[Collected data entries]
= Beginning of Section =
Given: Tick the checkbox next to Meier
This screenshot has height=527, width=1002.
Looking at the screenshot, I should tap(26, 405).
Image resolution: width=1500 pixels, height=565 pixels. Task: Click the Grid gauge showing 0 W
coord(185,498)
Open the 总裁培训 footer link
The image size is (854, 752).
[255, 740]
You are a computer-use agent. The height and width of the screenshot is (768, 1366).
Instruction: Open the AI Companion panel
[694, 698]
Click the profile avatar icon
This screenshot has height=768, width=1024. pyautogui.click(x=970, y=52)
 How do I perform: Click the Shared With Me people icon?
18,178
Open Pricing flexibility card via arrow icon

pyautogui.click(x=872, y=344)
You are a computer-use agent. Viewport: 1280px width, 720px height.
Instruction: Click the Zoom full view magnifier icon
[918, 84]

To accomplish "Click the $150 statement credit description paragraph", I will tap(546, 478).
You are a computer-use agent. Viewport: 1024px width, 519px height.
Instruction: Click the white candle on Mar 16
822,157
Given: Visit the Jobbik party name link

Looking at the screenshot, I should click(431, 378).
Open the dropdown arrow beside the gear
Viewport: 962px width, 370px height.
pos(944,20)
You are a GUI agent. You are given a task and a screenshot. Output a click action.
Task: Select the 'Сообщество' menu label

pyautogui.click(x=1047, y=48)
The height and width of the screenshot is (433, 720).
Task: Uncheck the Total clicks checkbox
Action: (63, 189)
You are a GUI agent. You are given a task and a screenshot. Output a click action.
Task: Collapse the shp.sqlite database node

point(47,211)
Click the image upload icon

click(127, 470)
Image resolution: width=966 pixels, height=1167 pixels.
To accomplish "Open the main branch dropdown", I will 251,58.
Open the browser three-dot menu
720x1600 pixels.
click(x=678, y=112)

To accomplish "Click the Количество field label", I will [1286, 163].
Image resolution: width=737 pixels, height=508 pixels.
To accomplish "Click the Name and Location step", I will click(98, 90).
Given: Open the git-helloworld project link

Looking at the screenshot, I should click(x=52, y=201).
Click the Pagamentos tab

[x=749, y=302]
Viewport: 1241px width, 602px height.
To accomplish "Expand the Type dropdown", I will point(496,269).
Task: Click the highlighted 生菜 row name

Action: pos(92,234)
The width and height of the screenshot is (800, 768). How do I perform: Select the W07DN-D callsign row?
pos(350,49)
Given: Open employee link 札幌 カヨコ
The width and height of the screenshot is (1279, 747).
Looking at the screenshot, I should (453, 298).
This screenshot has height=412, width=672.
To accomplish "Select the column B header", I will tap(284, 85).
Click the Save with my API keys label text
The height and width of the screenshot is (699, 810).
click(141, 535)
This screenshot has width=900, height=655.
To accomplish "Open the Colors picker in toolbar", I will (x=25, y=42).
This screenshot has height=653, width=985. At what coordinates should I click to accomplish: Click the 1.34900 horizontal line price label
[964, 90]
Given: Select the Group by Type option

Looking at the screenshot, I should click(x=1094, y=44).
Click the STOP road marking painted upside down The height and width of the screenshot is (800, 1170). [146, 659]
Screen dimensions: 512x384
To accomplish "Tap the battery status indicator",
= End of Section =
WORK REQUIRED
From the entries above, print the lines beginning at the one with "You are a computer-use agent. Viewport: 1024px" and stopping after the one with "Given: Open employee link 札幌 カヨコ", exactly as written and with nothing else.

RESULT FOR THIS TASK
You are a computer-use agent. Viewport: 1024px width, 519px height.
Instruction: Click the white candle on Mar 16
822,157
Given: Visit the Jobbik party name link

Looking at the screenshot, I should click(431, 378).
Open the dropdown arrow beside the gear
Viewport: 962px width, 370px height.
pos(944,20)
You are a GUI agent. You are given a task and a screenshot. Output a click action.
Task: Select the 'Сообщество' menu label

pyautogui.click(x=1047, y=48)
The height and width of the screenshot is (433, 720).
Task: Uncheck the Total clicks checkbox
Action: (63, 189)
You are a GUI agent. You are given a task and a screenshot. Output a click action.
Task: Collapse the shp.sqlite database node

point(47,211)
Click the image upload icon

click(127, 470)
Image resolution: width=966 pixels, height=1167 pixels.
To accomplish "Open the main branch dropdown", I will 251,58.
Open the browser three-dot menu
720x1600 pixels.
click(x=678, y=112)

To accomplish "Click the Количество field label", I will [1286, 163].
Image resolution: width=737 pixels, height=508 pixels.
To accomplish "Click the Name and Location step", I will click(98, 90).
Given: Open the git-helloworld project link

Looking at the screenshot, I should click(x=52, y=201).
Click the Pagamentos tab

[x=749, y=302]
Viewport: 1241px width, 602px height.
To accomplish "Expand the Type dropdown", I will point(496,269).
Task: Click the highlighted 生菜 row name

Action: pos(92,234)
The width and height of the screenshot is (800, 768). How do I perform: Select the W07DN-D callsign row?
pos(350,49)
Given: Open employee link 札幌 カヨコ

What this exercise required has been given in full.